## CONSIGNE:
Dans la page sur le spectacle de Michel Jonasz, relevez tous les termes qui suivent son nom dans la phrase « L’un d’eux a mis au monde Michel Jonasz » pour le présenter.

━━━━━ PAGE ━━━━━

Sept enfants. Abraham a eu sept enfants avec sa Roselé, épousée en Hongrie après avoir fuit la Pologne, « le pays le plus triste du monde » dit-il. Cinq d’entre eux furent envoyés par leurs parents en France, pour un avenir meilleur et pour la liberté. Liberté chérie… Deux d’entre eux ont survécu à la Shoah. L’un d’eux a mis au monde Michel Jonasz, musicien, chanteur, comédien, parolier, artiste français. Et il revient vers eux, ceux dont il est issu, fratrie abandonnée de la fraternité des hommes. En yiddish et en musique.




Vieilli, petit, rond, dessinant d’amples gestes gracieux, Michel Jonasz est Abraham, son grand-père, celui chez qui on trouve de tout dans « l’épicerie. »



Le spectacle débute dans la pénombre, des chiens aboient méchamment, des bruits métalliques lourds claquent. Abraham apparaît et il dit : « Ils disent qu’il faut se déshabiller et aller à la douche. Mais moi je sais, quelqu’un me l’a dit, que ce n’est pas pour la douche » « Ils » ce sont eux : les nazis. Leur nom n’a rien à faire dans ces tendres souvenirs chantés. Ce passé convoqué sobrement par Michel Jonasz laisse une place d’honneur au rire et nous transfert par la magie de l’humour yiddish, du personnel vers l’universel.

━━━━━ LIGNES ━━━━━

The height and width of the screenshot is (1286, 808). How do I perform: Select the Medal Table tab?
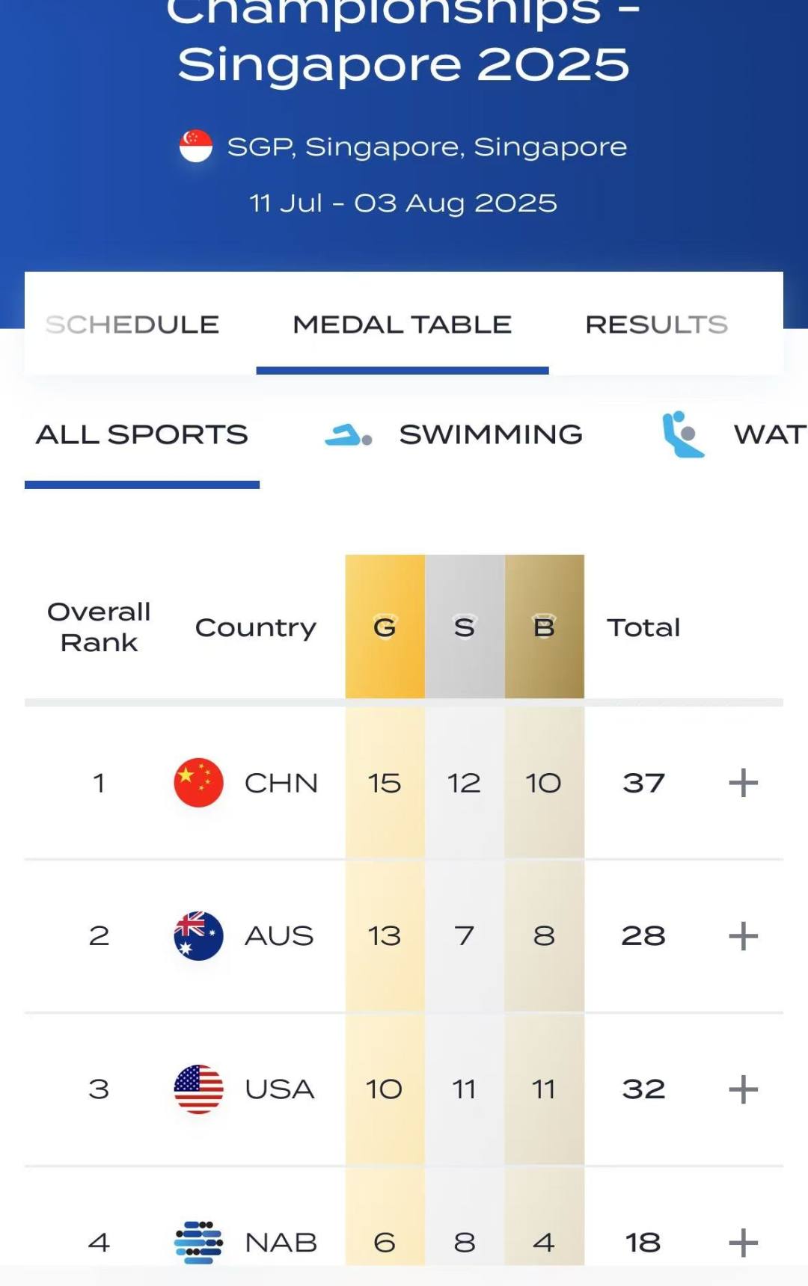[x=403, y=324]
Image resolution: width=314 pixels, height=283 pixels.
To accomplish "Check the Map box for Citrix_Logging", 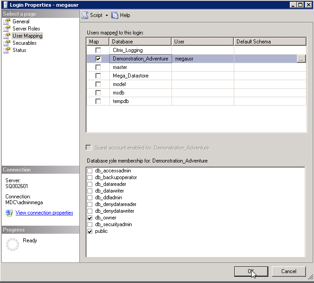I will (x=98, y=50).
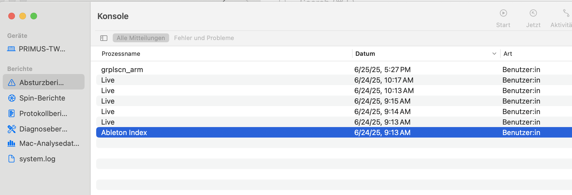
Task: Open Protokollberichte in the sidebar
Action: (43, 114)
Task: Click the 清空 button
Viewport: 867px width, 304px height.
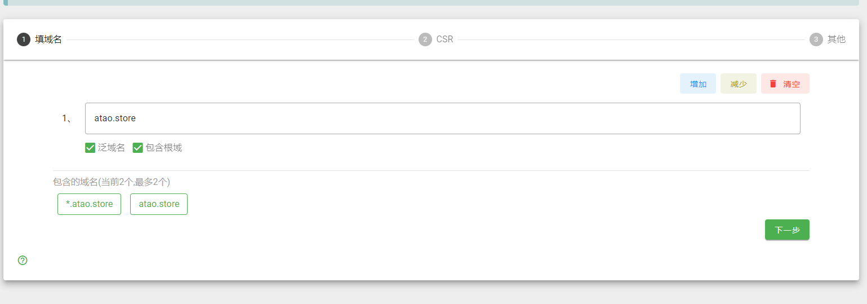Action: click(785, 83)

━━━━━

## RÉPONSE:
musicien, chanteur, comédien, parolier, artiste français